Anna is taking notes from conferences and sharing them in Facebook (through the Jois page), here are her takings from last Sunday:


In today's conference Sharath began by telling us that this system is less about talk and more about practical experience in the form of asana, the third limb of yoga. Asana, through its stabalizing effects, Sharath explained, is our greatest tool in progressing in our spiritual practice and growth, eventually leading us to moksha (liberation). 

Posture, accompanied by proper breathing and vinyasa krama, is not just exercise, but changes the focus of body and mind. It promotes both physical and mental health, creating a body that is free of disease, a clean and pure nervous system, and a more calm, quiet mind.  

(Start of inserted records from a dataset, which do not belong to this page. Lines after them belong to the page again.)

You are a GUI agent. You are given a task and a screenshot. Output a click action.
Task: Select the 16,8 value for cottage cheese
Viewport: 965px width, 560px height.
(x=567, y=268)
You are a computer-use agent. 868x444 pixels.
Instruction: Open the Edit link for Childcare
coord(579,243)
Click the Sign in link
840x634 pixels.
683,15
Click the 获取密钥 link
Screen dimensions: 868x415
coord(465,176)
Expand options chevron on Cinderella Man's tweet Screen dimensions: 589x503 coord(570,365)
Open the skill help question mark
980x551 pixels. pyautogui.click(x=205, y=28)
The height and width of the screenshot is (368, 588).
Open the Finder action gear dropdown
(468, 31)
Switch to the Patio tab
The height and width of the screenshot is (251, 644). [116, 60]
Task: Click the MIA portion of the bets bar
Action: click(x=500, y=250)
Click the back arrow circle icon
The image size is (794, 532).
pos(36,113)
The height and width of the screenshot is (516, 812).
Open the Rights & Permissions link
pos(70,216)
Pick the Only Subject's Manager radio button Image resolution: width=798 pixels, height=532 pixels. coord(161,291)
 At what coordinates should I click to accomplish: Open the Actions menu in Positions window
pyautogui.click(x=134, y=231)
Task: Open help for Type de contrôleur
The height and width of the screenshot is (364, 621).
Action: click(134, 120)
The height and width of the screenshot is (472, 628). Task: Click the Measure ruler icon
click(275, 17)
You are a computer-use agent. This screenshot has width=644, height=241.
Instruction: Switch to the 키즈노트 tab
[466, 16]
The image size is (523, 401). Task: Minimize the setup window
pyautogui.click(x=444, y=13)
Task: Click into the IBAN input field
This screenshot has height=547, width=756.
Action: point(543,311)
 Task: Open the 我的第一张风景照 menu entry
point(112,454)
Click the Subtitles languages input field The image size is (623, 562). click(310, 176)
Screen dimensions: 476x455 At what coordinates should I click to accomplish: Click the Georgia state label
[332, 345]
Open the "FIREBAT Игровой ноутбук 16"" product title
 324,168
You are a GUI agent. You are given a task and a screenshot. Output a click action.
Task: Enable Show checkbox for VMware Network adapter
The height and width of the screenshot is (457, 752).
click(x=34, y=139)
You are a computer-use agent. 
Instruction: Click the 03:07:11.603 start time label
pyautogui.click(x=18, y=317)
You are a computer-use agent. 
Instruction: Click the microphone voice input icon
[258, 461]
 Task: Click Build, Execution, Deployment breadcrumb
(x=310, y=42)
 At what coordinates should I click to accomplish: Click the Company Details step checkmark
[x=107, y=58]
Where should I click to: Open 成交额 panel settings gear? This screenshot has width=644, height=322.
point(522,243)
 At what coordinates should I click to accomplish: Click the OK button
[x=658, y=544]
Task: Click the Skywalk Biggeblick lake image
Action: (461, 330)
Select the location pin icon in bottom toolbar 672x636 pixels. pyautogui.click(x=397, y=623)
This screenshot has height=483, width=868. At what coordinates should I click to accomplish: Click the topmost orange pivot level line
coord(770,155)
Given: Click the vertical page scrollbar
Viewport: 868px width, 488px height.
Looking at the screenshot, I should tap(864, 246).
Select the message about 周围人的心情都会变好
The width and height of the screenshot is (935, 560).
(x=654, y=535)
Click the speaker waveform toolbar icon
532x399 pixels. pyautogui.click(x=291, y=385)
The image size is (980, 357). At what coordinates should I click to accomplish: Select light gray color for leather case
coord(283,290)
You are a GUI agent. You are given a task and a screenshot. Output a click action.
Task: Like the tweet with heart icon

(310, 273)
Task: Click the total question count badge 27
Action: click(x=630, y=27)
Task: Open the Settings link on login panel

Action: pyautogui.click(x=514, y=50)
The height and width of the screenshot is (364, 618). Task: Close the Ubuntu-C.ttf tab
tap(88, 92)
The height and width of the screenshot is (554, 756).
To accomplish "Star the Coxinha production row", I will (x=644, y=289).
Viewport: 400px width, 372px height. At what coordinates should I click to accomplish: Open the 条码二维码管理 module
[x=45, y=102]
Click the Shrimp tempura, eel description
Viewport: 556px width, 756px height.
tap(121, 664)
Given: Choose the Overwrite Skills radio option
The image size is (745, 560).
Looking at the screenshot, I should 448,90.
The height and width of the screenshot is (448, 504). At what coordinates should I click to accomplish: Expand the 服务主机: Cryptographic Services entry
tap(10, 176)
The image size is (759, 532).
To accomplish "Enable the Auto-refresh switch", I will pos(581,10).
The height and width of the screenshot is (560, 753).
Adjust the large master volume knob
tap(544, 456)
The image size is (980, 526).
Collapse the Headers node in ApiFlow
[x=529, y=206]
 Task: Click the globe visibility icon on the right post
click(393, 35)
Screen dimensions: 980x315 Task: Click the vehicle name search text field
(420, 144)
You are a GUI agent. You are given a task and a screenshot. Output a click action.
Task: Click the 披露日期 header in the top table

Through direct physical experience we begin to cultivate these qualities and, in turn, become aware of the spiritual and moral changes taking place inside. The process, warned Sharath, is long and slow, and these subtle changes take place over months and years, encouraging the practitioner to develop a sense of patience and contentment as they move through the various stages of yoga. While, ultimately, we desire to bring stillness to the mind, and achieve self-realization, the goals are far off and cannot be attained without proper focus on the physical practice as the first step in understanding what happens within ourselves.

Thanks to Anna Muzzin for providing us these notes from Mysore, India.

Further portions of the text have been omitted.